EXERCISE => The response should contain only the line with "Select the Received status row" and every line after it to the end of the listing below, duplicated exactly; no picture belongs in it.

##### MATERIAL PROVIDED

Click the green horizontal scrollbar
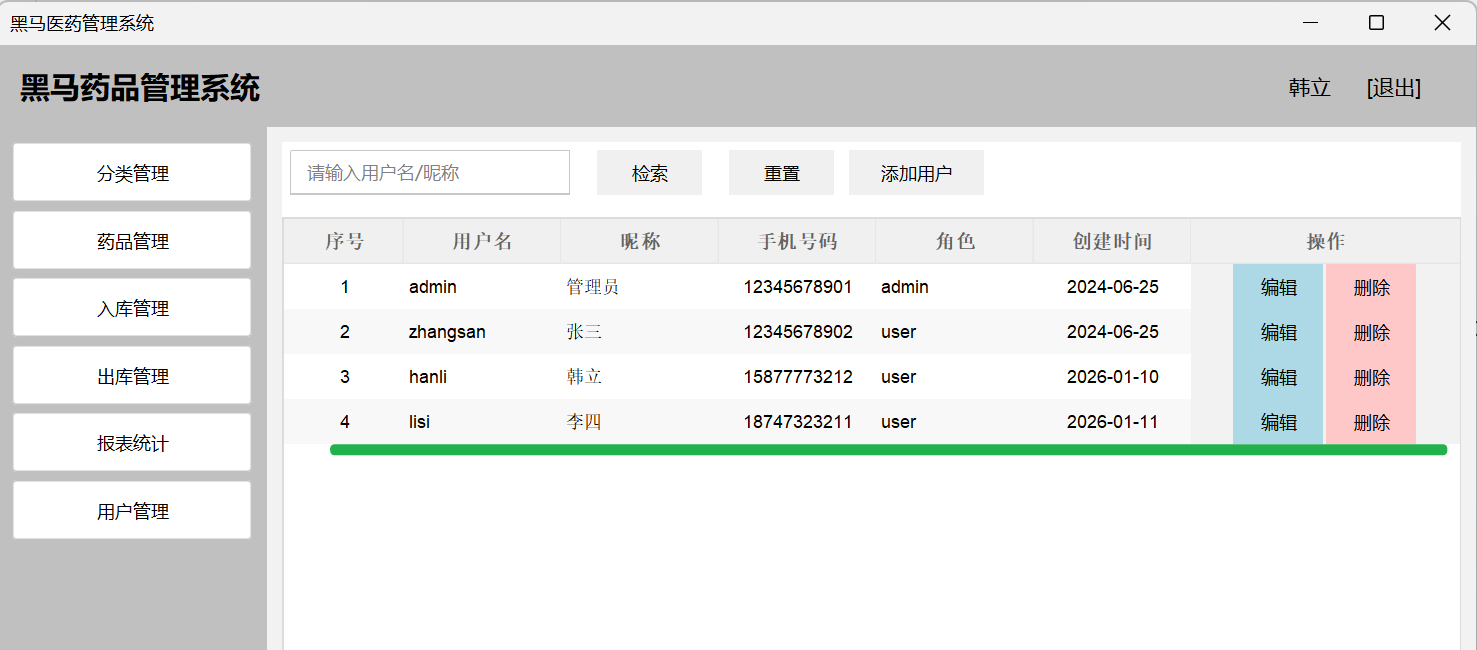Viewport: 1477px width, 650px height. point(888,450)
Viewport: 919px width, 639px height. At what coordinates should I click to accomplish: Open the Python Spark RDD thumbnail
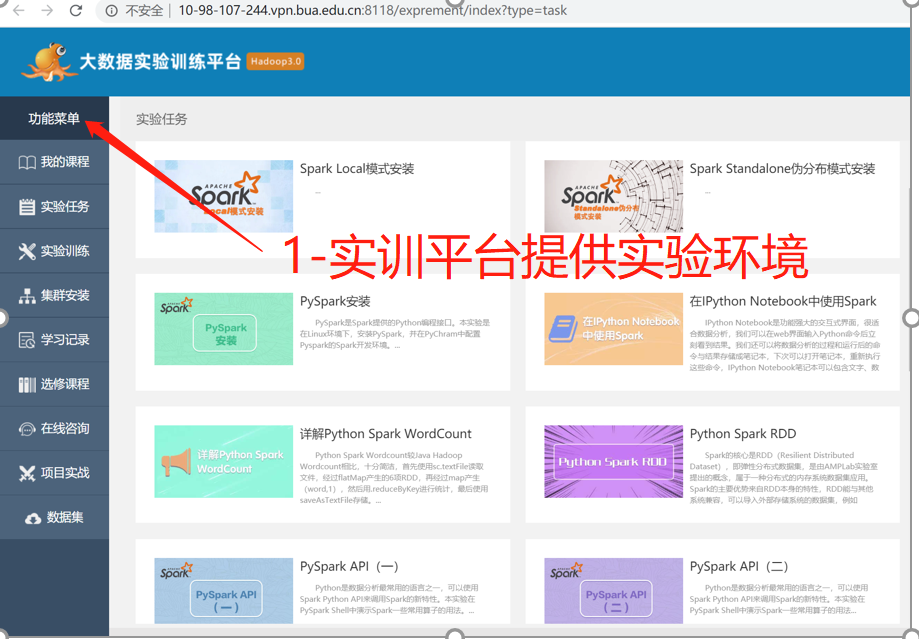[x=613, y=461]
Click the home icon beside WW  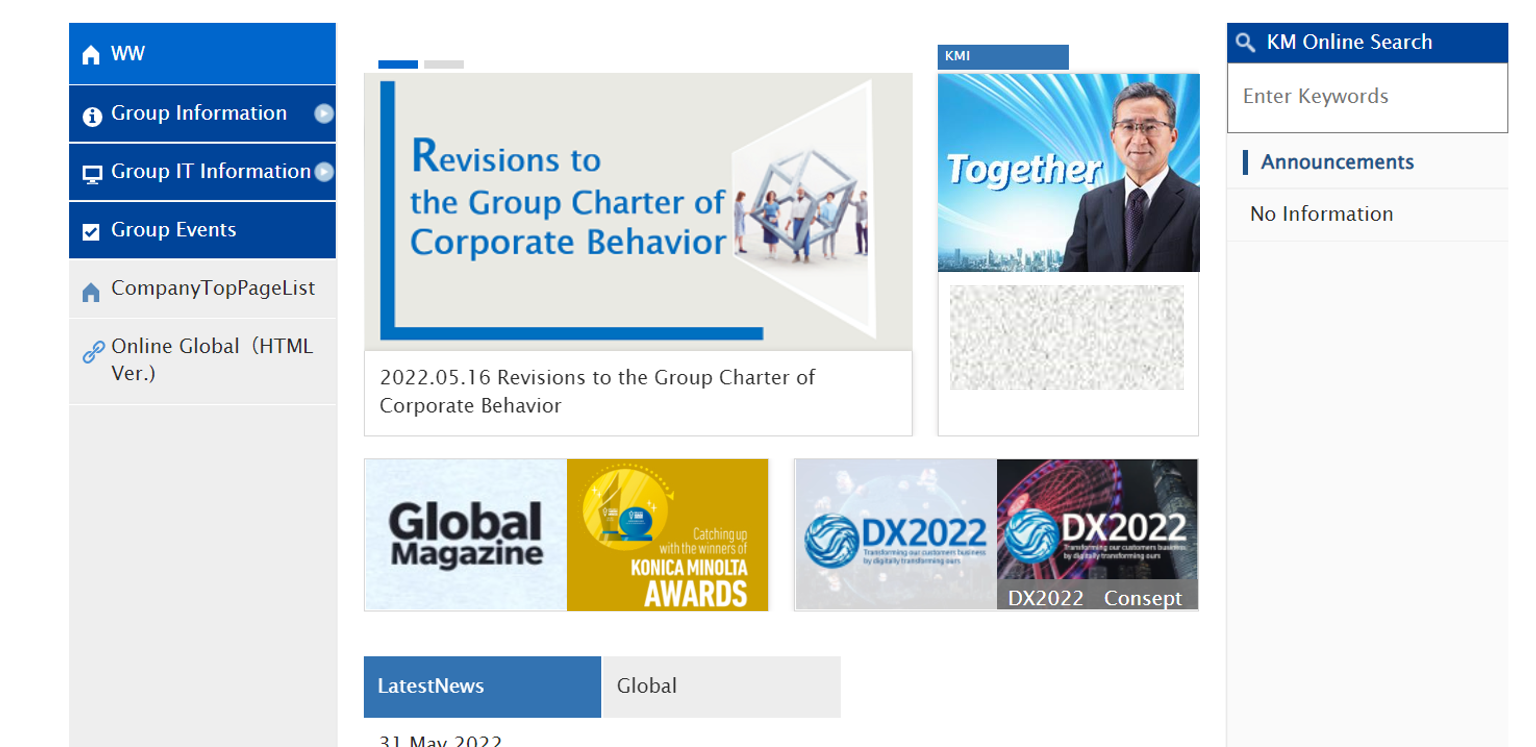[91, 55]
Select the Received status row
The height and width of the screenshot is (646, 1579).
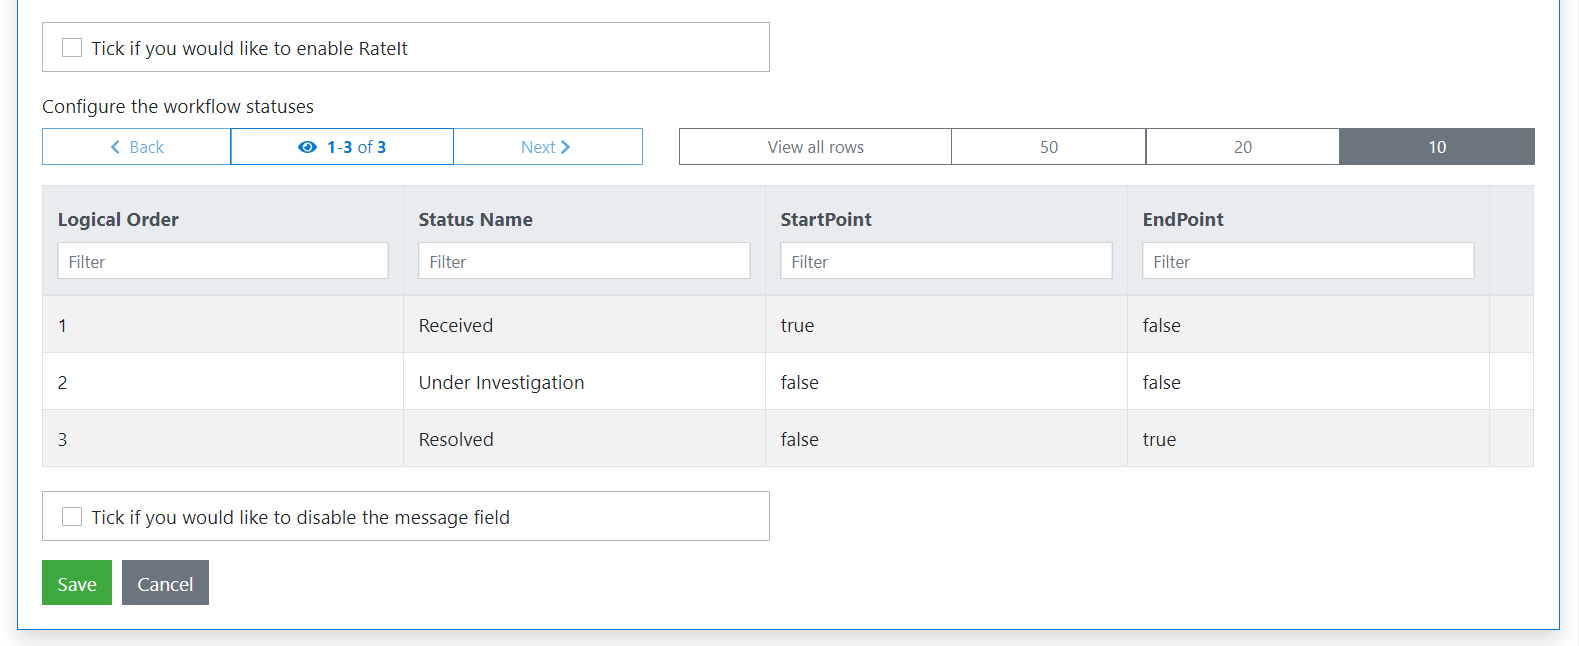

##########

SOLUTION =>
Select the Received status row
The height and width of the screenshot is (646, 1579).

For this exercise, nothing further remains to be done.